To the Editor

The efficacy and safety of direct oral anticoagulants (DOACs) for preventing and treating venous thromboembolism (VTE) in cancer patients is uncertain and several questions remain unanswered in this setting. In the current systematic review and network meta-analysis (NMA) published by Wu et al., the authors pulled together twenty clinical trials for a total of 6162 patients [1]. According to the results of the Bayesian NMA, Wu and colleagues suggested that apixaban may be considered as the most efficient and safest DOAC and presents better efficacy and relatively low bleeding risk among the VTE prevention and treatment drugs for patients with cancer [1].

Wu et al. performed Bayesian NMA to optimize data extrapolation and to compare different treatments when no direct comparative trial was available and to obtain more precise effect estimated by jointly considering direct and indirect comparisons [2]. Herein, the authors used rigorous, well-accepted methods to assess evidence across clinical trials, also acknowledging important limitations.

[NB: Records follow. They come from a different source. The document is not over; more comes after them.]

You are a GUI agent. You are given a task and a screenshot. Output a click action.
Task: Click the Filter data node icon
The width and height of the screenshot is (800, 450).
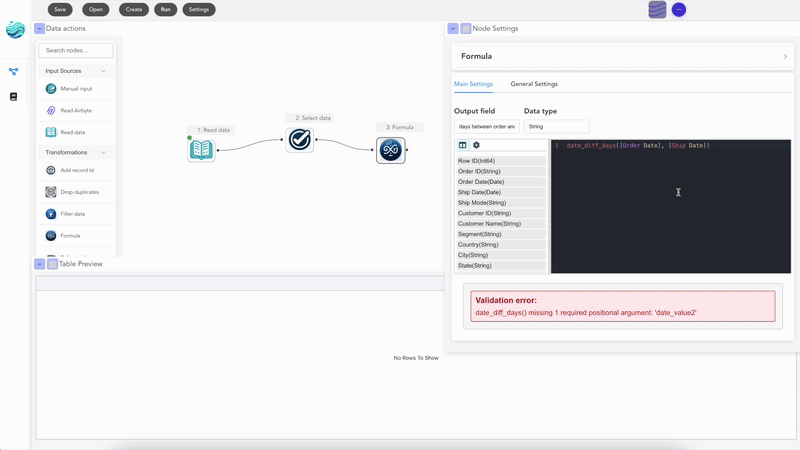click(x=51, y=214)
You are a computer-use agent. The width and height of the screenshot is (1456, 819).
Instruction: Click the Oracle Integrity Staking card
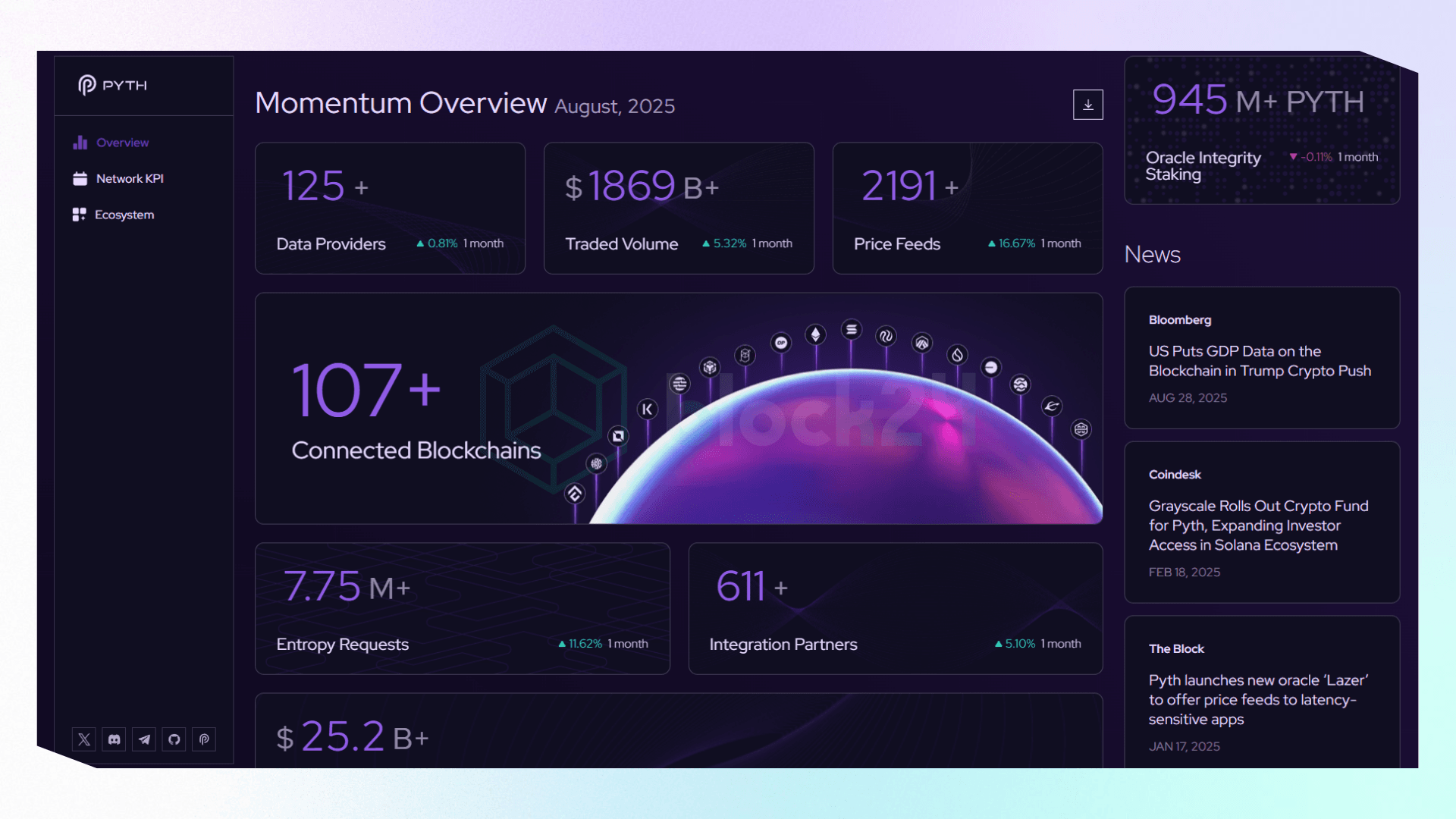(x=1261, y=130)
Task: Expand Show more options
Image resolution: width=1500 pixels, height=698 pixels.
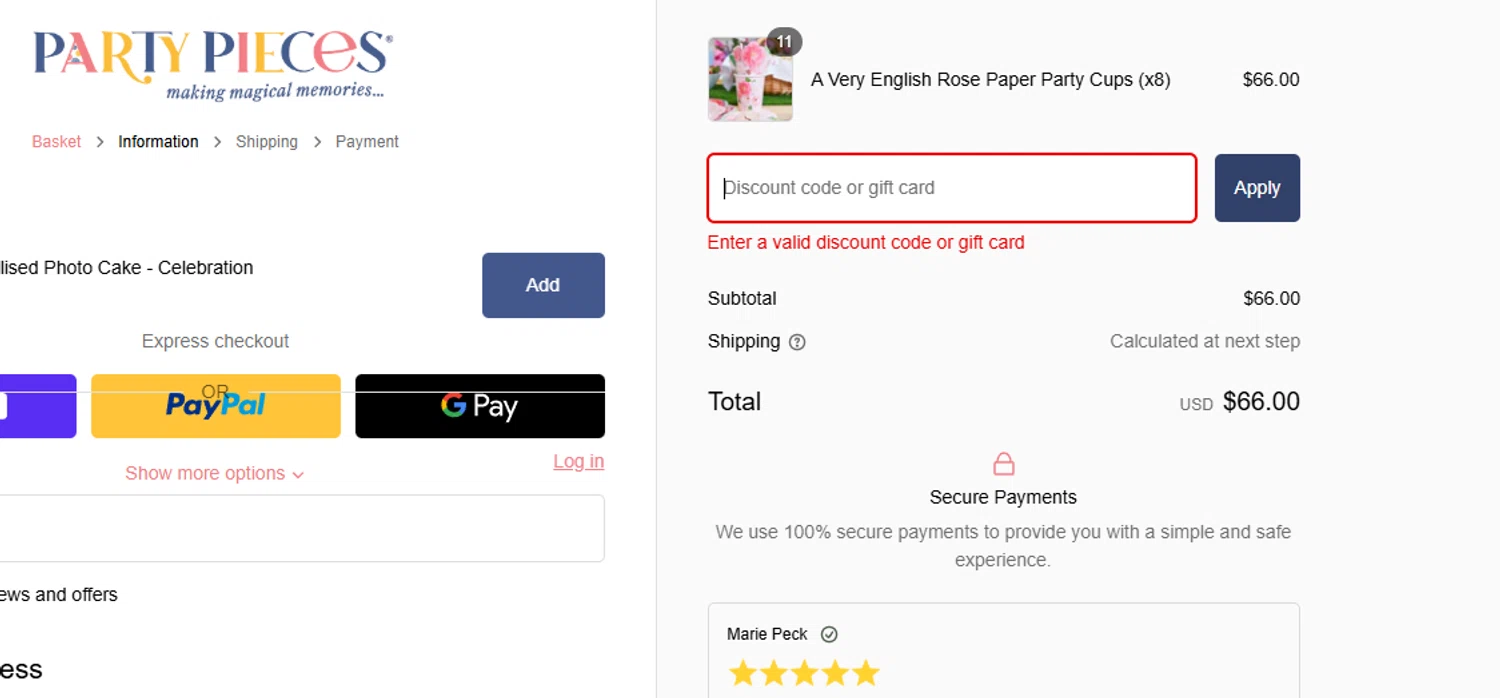Action: click(214, 474)
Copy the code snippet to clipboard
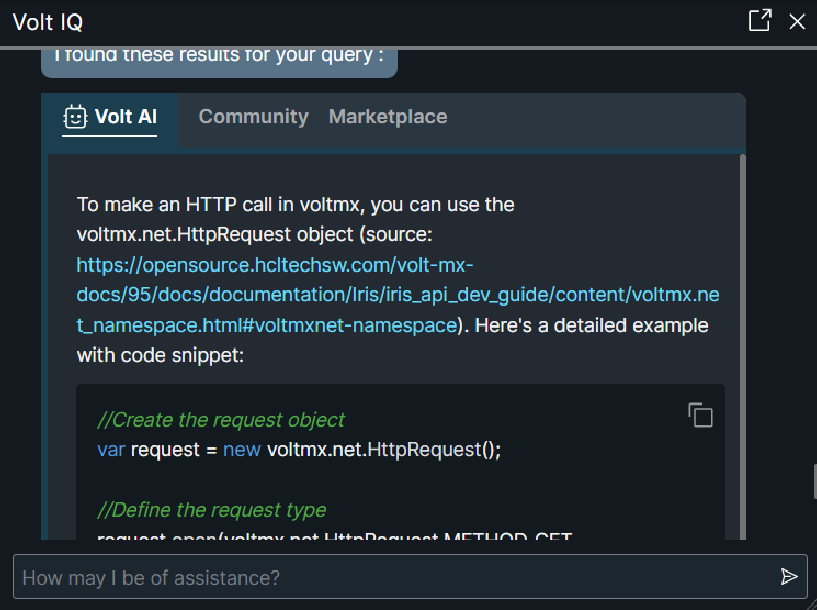 tap(700, 415)
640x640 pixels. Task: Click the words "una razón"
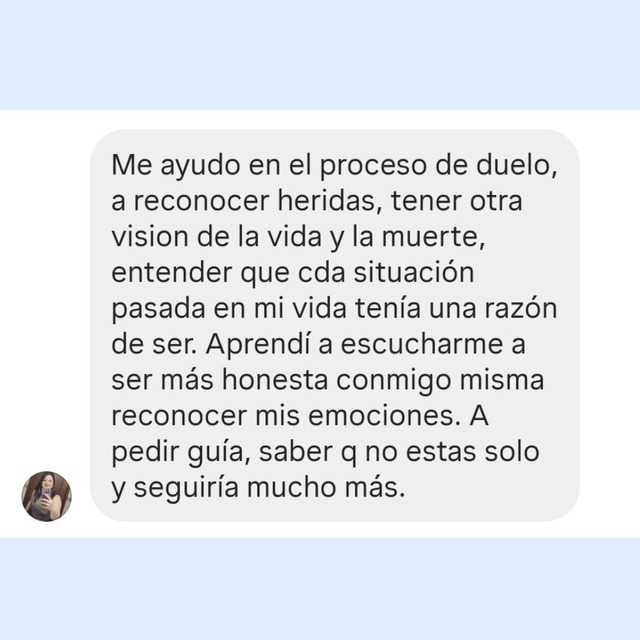[x=493, y=308]
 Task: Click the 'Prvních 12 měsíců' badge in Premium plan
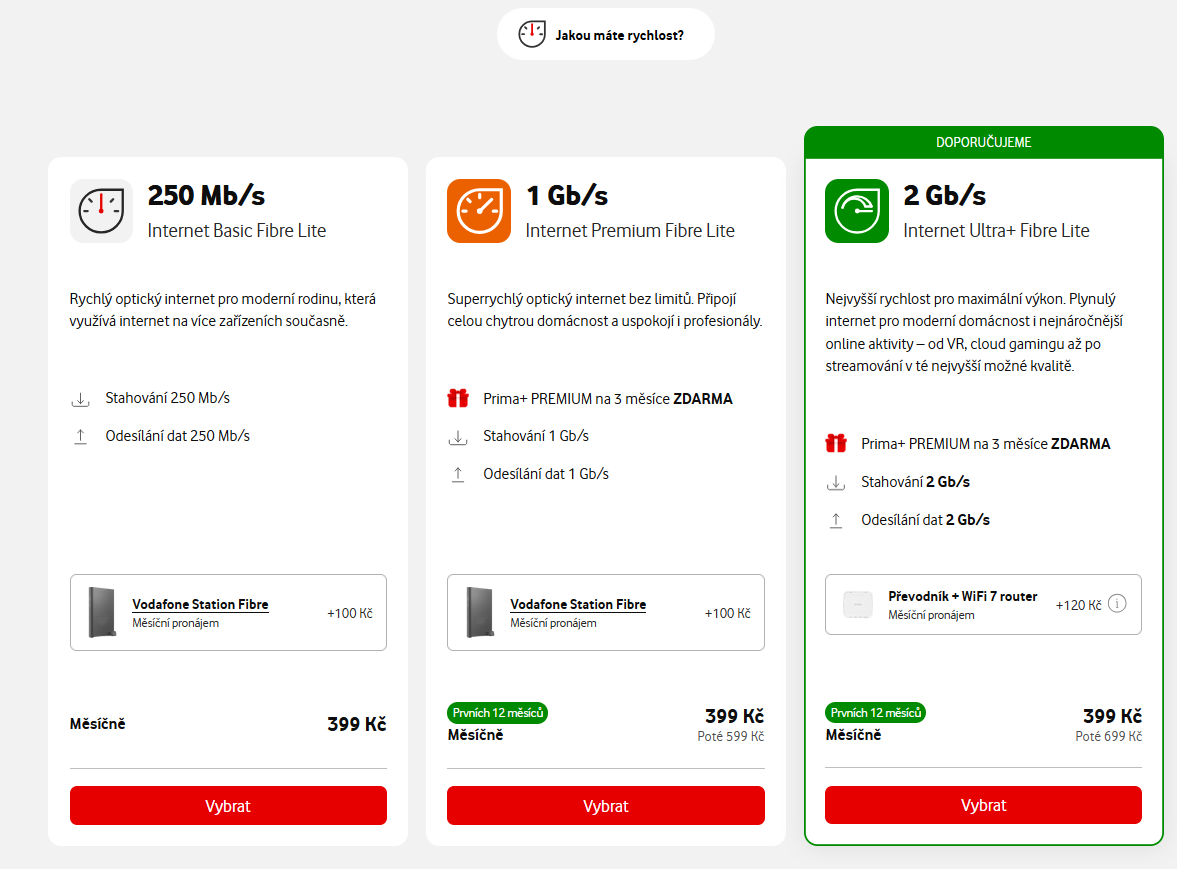click(497, 713)
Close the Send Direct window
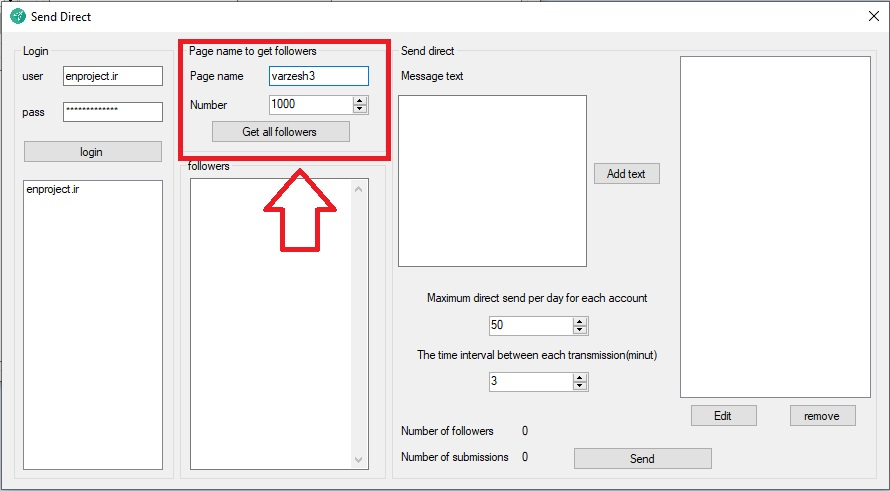890x491 pixels. click(x=872, y=16)
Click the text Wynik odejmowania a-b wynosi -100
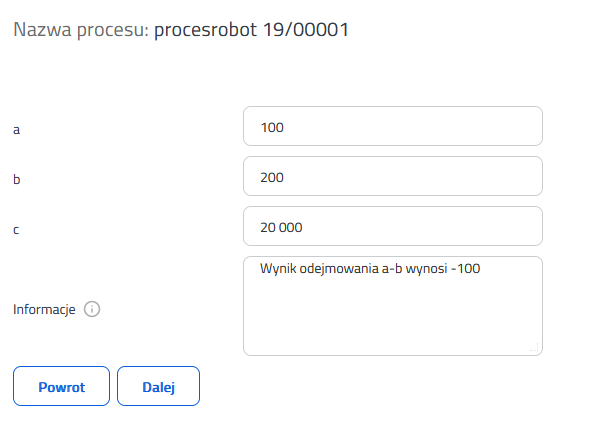The height and width of the screenshot is (422, 600). pos(370,269)
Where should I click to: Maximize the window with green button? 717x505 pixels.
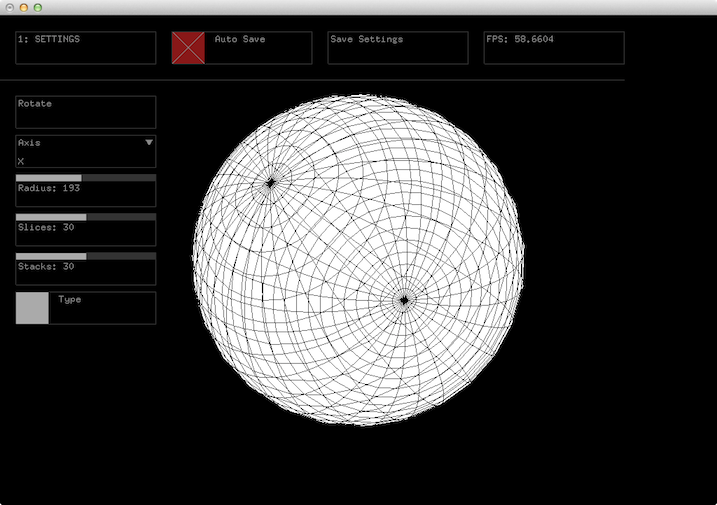point(38,7)

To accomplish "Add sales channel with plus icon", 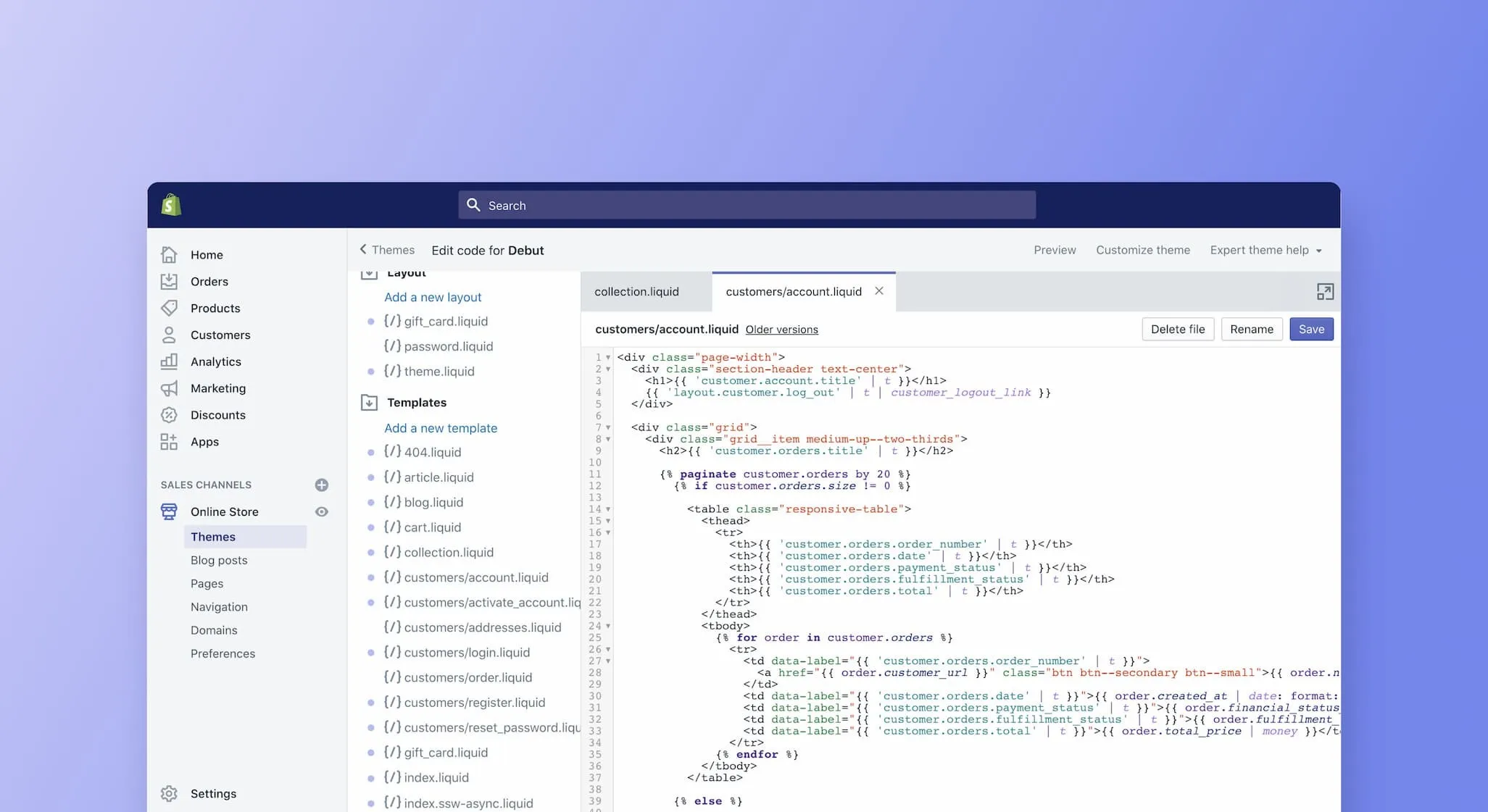I will 322,485.
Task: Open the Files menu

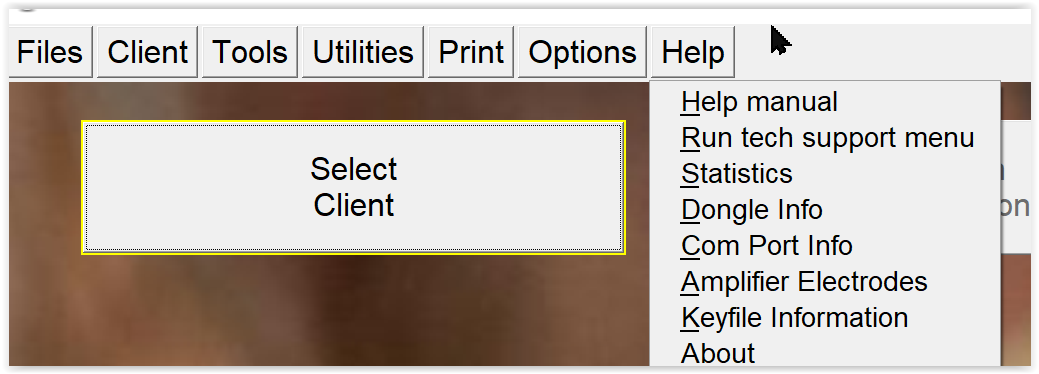Action: click(50, 52)
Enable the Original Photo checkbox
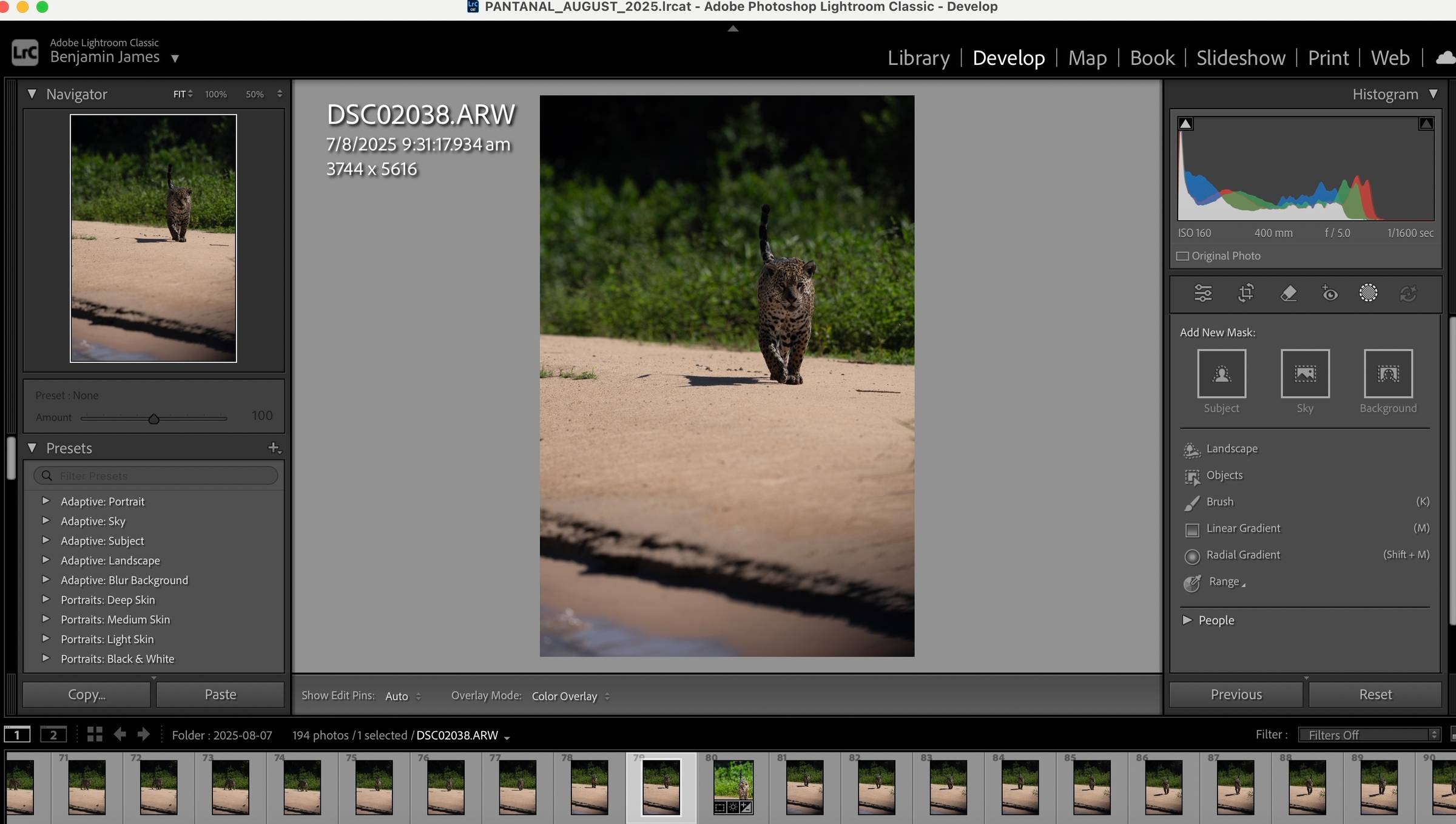Image resolution: width=1456 pixels, height=824 pixels. [1182, 256]
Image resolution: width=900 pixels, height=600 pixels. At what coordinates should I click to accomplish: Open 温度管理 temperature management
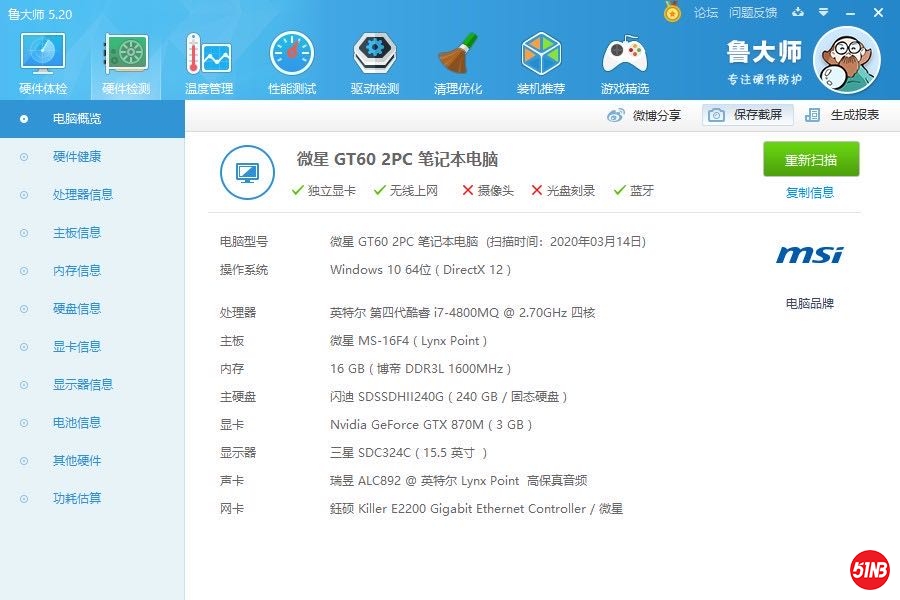208,63
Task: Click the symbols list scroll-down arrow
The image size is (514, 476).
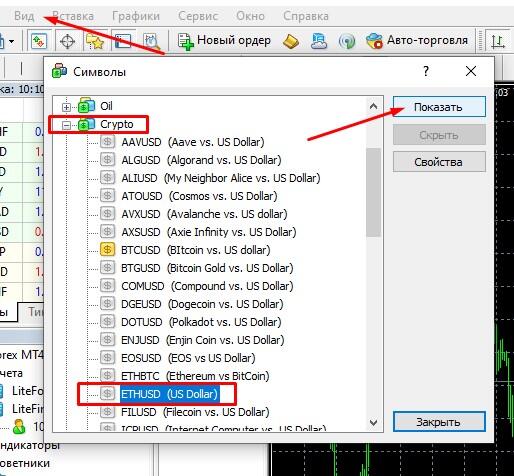Action: 373,423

However, we believe some methodological issues would deserve discussion.

First, Bayesian NMA — similarly to pairwise meta-analysis — may be associated with the inflation of false-positive (type 1) and false-negative (type 2) errors; since these specific errors have been suggested to play an important role to validating true-positive as well as true-negative findings in meta-analyses, this issue should be carefully considered [3].

In our view, Wu et al. are to be commended for this interesting NMA aimed at evaluating a timely topic in cancer patients. At the same time, Bayesian NMA has some limitations that should be considered, and cannot replace head-to-head clinical trials comparison. Based on these premises, the NMA by Wu and colleagues further emphasizes the need for large-scale, well-designed clinical trials aimed at investigating the use of including dabigatran, apixaban, rivaroxaban, and edoxaban for preventing and treating VTE in cancer patients.

We invite the authors to share their view on these remarks.